Since assuming the position of General Secretary of the Communist Party of Vietnam, To Lam has centralized power in the hands of the security apparatus, entrenching a police-state model marked by pervasive surveillance, criminalization of dissent, and the expansion of repression beyond Vietnam’s borders.
In December 2025, exiled Vietnamese activists Le Trung Khoa and Nguyen Van Dai were each sentenced in absentia to 17 years in prison. These convictions are part of a deliberate strategy to intimidate and silence critics living abroad.

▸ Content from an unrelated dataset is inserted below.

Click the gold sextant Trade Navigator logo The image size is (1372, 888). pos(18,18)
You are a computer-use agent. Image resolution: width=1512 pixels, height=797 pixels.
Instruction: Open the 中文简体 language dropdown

More alarmingly, Vietnamese authorities formally requested that German law enforcement arrest and extradite both activists to Vietnam. Berlin refused, consistent with its obligations to protect fundamental rights and asylum seekers. This attempt illustrates the willingness of To Lam’s regime to project its repression into democratic jurisdictions.
Vietnam under To Lam has also intensified online censorship. Numerous Facebook pages providing independent reporting have been blocked for users inside Vietnam following demands on Meta from Vietnamese authorities.
Hanoi’s pressure on an American technology company to comply with censorship orders is part of a broader effort to suffocate independent civic space as well as undertake unfair trade practices. When a foreign government pressures Meta to remove political content, or have its entire platform affected, the Trump administration needs to take action.
General To Lam’s participation in an initiative branded as the Board of Peace stands in stark contrast to the realities in Vietnam: arbitrary arrests, political convictions, digital repression, and attempts to extradite peaceful activists from abroad.
True peace cannot be built on fear, censorship, and the criminalization of dissent. It rests on the rule of law, protection of fundamental freedoms, and accountability of those in power.